Thursday, June 30, 2005

finally feeling much beta now le~~

really feel much beta today le.. but yest, i cried again.. mayb due to wat i heard from some guy fren.. they share wif me some guys pt of view in a r/s n that made me thought of him.. jux feel sadded suddenly n cried lo..

din really thk of him so much liao.. mayb i really wake up tis time le.. i muz move on lo.. he had already move on for so long le, i muz not stay on e same spot lo.. i believe that i can do it one..

today nth much happen lo.. jux slacked at home.. really looking forward to tml n sun.. can go out n wont anyhow thk at home lo.. tis few days stayed at home until i sian n felt useless lo.. i muz really get out n unwind.. i feel like CLUBBING.. anyone interested to go plz tag my blog.. haha..

i really wan to thx some of my frenz for building back my confidence.. aft e break up wif him, i felt so down n really lost confidence in myself lo.. thx for lying to me by saying i am attractive n pretty.. wahaha.. that really helps alot.. so i dun mind u all continue saying that to me.. haha.. coz it really make my day.. hee..

i am going to try for e new paper new face thing but i dun haf any nice pic.. the deadline is on e 5th of july lo.. cham ah.. so muz pray hard for me ah.. hee..

Wednesday, June 29, 2005

plz pray that he will not contact me..

yes.. i am praying deep down inside that he will not contact me.. i dun wan to be wavered again.. i am trying to forget him n slowly let my hope for him disappear.. so now, i really hope that he will not come into my life n disrupt my plan again..

i finally wake up le.. i finally accept that he really mean wat he say.. he will not come n find me unless its necessary n he will not ask for a patch no matter wat one.. i am believing his word more n more.. the truth of him not going to ask me back is becoming more real although it had been real all e time, jux that i am jux hanging on n believe that he will change for my sake.. i heard someone say b4, the most stupid thing a gal believe in a r/s is she believe that the guy will change for her sake because he loves her.. now, i agree to tis sentence.. guys will never change one 4 gals one, they will only change for themself..

i thk i need time to recover now.. mayb time is really the best healer in the world for r/s.. erm.. let's hope nxt time scientist will invent a potion that will make us forget our unhappiness when we are out of love.. hee..

· · · ·

▶ _Requirement_
Please answer these questions from the blog entries above, keeping each answer short.
1. What is the deadline for the new paper new face thing?
2. What activity does the writer say they feel like doing in the June 30 entry?
3. What does the writer pray for in the June 29 entry?

[Pixel-coordinate grounding data]
· · · ·

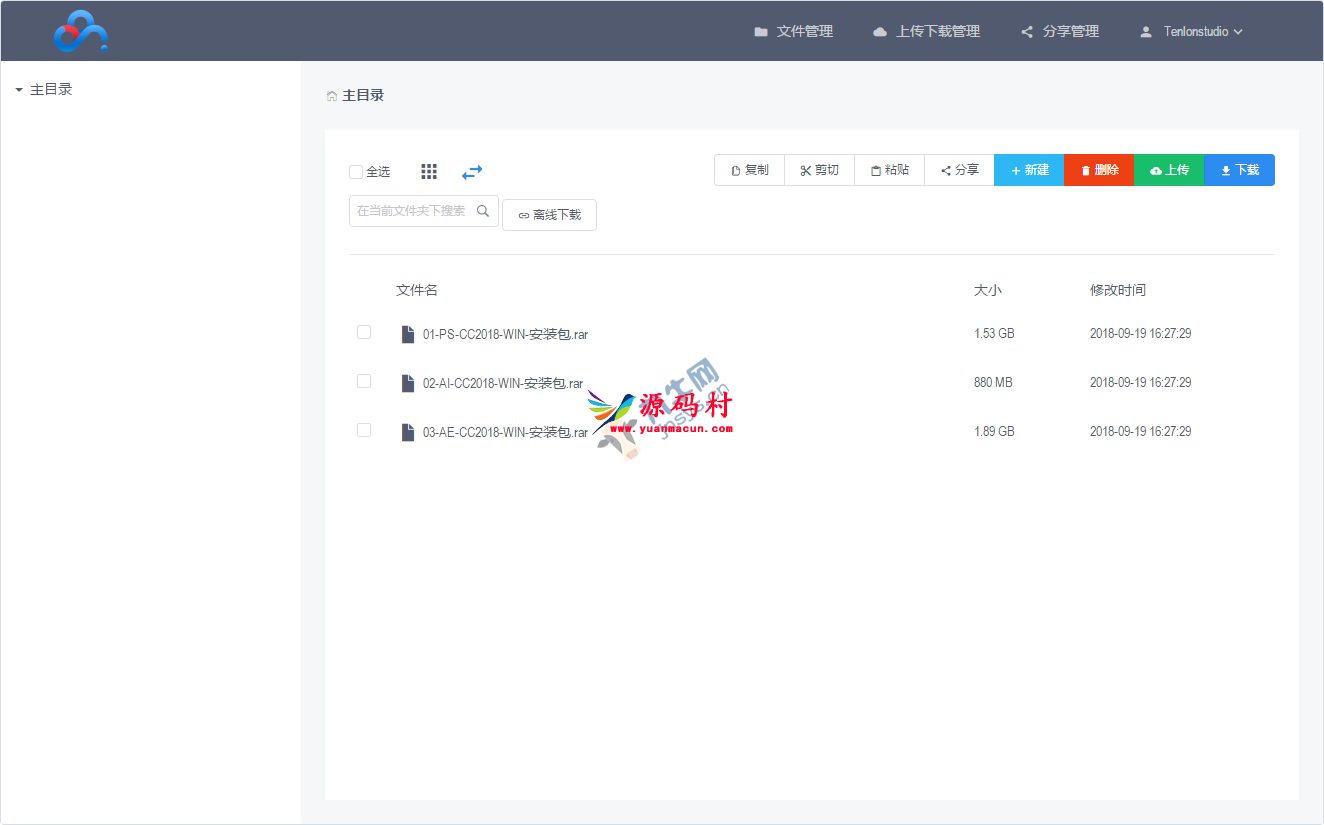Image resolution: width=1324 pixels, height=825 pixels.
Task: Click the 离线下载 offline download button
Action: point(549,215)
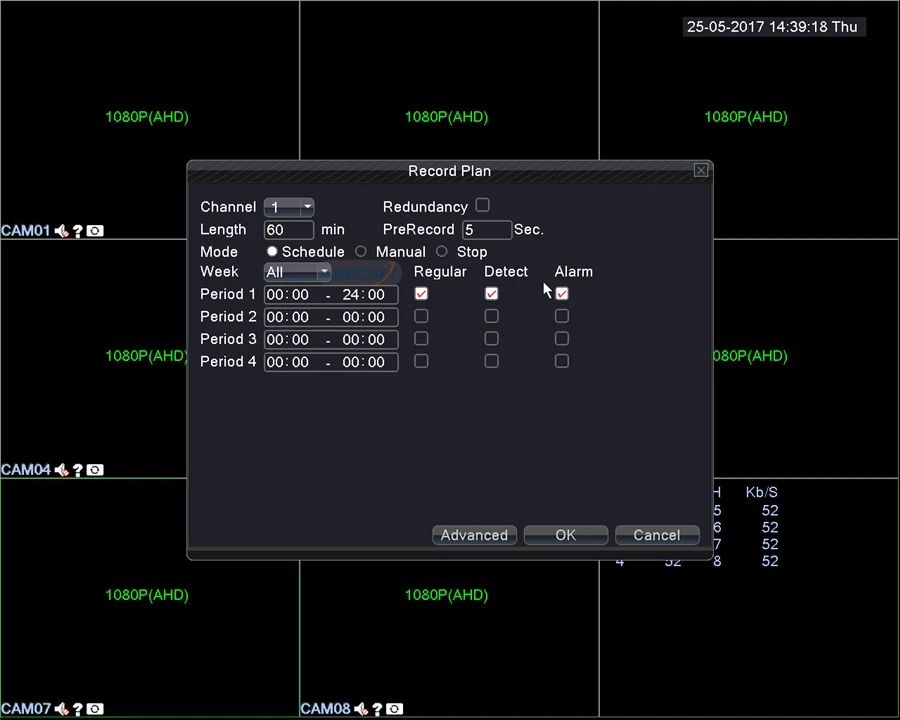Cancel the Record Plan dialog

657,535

· · · ·

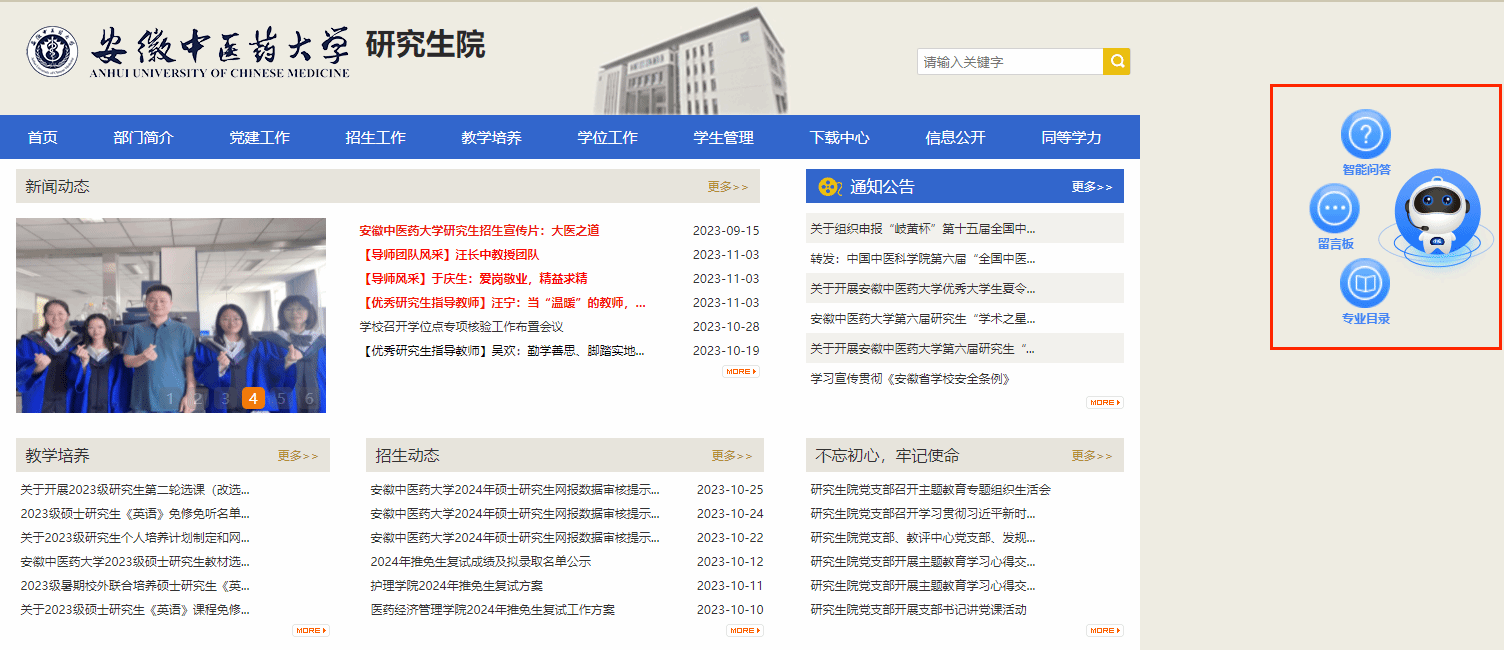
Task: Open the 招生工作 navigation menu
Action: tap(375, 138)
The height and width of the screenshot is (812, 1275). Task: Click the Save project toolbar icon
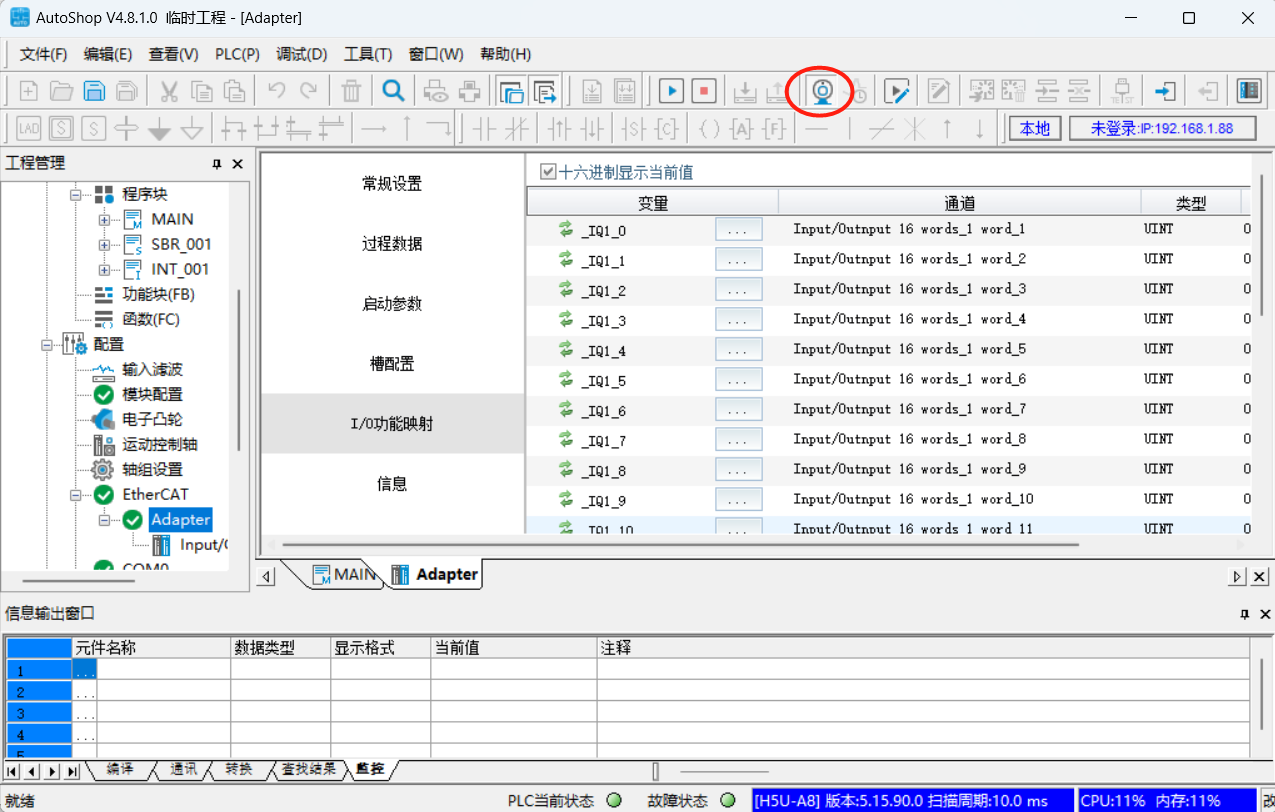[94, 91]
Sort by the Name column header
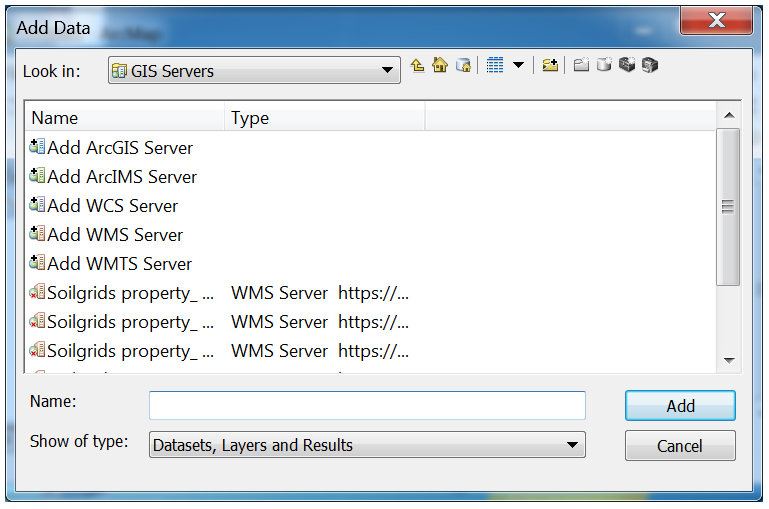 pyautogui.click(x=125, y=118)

· · · ·

▶ _Solution_
1. The 5th of July.
2. Clubbing.
3. That he will not contact the writer.